#### Stored items:
--*--

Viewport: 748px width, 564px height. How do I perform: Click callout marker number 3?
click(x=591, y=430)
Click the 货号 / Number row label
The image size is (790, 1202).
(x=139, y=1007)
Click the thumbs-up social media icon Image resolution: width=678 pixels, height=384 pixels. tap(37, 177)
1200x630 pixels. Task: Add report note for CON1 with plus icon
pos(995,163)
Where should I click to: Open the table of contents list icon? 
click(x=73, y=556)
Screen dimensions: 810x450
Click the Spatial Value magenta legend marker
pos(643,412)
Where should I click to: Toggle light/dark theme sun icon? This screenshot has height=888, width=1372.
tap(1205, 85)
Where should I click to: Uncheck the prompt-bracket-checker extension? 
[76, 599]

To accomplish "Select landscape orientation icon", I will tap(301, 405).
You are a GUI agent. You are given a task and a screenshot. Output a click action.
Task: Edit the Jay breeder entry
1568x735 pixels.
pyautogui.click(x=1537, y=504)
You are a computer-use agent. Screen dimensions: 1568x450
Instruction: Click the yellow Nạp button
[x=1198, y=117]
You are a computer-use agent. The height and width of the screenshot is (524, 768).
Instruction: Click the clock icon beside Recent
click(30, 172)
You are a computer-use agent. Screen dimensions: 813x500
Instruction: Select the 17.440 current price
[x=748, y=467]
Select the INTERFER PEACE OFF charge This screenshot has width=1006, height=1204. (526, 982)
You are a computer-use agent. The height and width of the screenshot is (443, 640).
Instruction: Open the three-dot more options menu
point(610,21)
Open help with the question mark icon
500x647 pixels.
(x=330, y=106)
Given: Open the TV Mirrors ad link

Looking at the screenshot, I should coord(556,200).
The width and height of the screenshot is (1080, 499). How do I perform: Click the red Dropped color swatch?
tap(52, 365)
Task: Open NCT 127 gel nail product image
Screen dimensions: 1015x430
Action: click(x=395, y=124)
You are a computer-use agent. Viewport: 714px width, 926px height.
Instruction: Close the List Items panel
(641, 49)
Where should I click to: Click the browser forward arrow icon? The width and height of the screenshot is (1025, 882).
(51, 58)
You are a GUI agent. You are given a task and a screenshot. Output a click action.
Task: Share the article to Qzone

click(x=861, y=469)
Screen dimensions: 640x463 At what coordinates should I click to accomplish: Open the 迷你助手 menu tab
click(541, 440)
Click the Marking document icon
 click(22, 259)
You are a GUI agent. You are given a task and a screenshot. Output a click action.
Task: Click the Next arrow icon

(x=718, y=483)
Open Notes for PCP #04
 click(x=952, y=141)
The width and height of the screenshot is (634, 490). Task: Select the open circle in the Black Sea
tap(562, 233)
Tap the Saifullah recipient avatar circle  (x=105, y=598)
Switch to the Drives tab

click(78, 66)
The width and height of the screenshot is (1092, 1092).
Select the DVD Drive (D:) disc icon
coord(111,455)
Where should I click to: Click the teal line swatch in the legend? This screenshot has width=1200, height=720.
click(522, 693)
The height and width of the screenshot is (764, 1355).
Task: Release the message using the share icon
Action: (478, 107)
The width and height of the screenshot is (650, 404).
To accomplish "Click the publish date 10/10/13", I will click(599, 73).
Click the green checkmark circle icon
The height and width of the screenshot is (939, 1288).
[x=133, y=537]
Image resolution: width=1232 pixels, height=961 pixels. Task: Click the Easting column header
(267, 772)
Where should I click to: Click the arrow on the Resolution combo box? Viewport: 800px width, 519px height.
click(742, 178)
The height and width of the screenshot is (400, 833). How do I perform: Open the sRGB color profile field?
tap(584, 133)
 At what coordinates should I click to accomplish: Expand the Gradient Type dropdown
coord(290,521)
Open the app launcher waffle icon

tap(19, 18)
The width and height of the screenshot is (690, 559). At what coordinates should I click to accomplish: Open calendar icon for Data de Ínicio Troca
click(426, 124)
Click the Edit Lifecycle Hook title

--*--

#### THE TASK:
Tally the lines of the entries above that hold the word "computer"; the number is the whole answer.

#### OUTPUT BELOW:
5